Since no code or policy can anticipate every situation that may arise, this Code is intended to provide guidance for handling unforeseen situations which may arise. Directors are encouraged to bring questions about particular situations to the attention of the General Counsel of the Company.

Directors who also serve as employees of the Company should read this Code in conjunction with the Company’s Code of Business Conduct and Ethics.

The obligations of the General Counsel of the Company hereunder may be delegated by the General Counsel, with the approval of the chairperson of the Nominating and Corporate Governance Committee, to such other officers or members of the Legal Department of the Company as may be designated from time to time.

1. Conflicts of Interest.
Directors shall avoid conflicts of interest between the director and the Company. Any situation that involves, or may reasonably be expected to involve, a conflict of interest with the Company, should be disclosed promptly to the chairperson of the Nominating and Corporate Governance Committee.

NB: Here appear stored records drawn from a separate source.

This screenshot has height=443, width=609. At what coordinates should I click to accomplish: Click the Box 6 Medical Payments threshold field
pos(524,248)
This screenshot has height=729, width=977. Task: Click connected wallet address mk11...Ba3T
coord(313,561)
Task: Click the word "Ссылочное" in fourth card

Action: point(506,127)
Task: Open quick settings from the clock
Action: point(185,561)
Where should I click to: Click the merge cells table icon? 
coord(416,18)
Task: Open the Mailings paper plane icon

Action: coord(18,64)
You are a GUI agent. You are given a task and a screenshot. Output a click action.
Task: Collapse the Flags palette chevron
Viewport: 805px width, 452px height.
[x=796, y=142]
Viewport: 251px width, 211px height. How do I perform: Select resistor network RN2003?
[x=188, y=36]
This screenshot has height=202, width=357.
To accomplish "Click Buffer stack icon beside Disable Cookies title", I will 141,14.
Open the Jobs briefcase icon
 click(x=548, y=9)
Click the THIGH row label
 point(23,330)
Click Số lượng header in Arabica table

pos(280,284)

A “conflict of interest” occurs when a director’s personal interest is adverse to – or may appear to be adverse to – the interests of the Company. Conflicts of interests may also arise when a director, or a member of his or her immediate family,1 receives personal benefits as a result of his or her position as a director of the Company beyond normal directors fees or compensation.

Some of the more common conflicts which directors should avoid are set out below:

  • Relationships with third parties. Directors should not receive a personal benefit from any person or firm which is seeking to do business or to retain business with the Company. A director shall recuse him or herself from any Company Board decision involving another firm or company with which the director is affiliated.
  • Gifts. Directors and members of their families should not accept gifts from persons or firms which deal with the Company where any such gift has a value beyond what is a normal and customary business courtesy.
  • Personal use of Company assets. Directors should not use Company aircraft, assets, resources or information except in connection with Company business or as otherwise authorized by the Board.

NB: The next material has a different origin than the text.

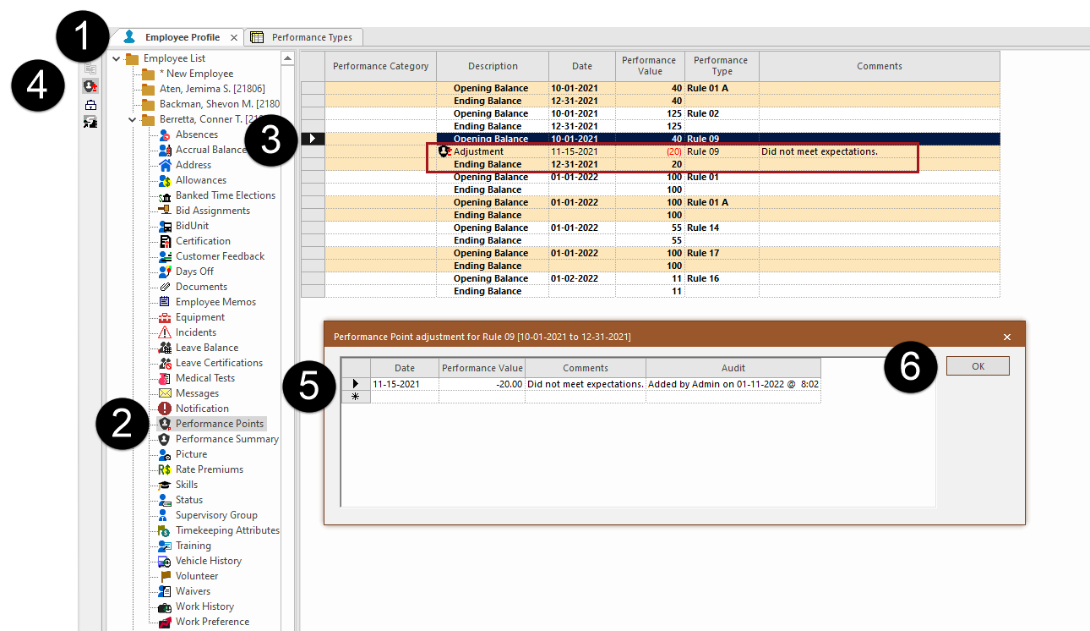Expand the Aten, Jemima S. folder
Image resolution: width=1090 pixels, height=631 pixels.
(x=149, y=88)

2. Accuracy of Business Records.
Honest and accurate recording and reporting of information is extremely important. Investors depend on the Company to provide accurate information and to make responsible business decisions based on reliable records. Appropriate members of management must properly authorize all payments and transactions. All financial books, records and accounts must accurately reflect transactions and events, and conform to both generally accepted accounting principles and to the Company’s system of internal controls. To further the Company’s reporting accuracy, directors must properly report and record information related to their responsibilities. It is unacceptable, for example, to submit intentionally inaccurate or misleading expense reports.

3. Pre-notification of Outside Positions.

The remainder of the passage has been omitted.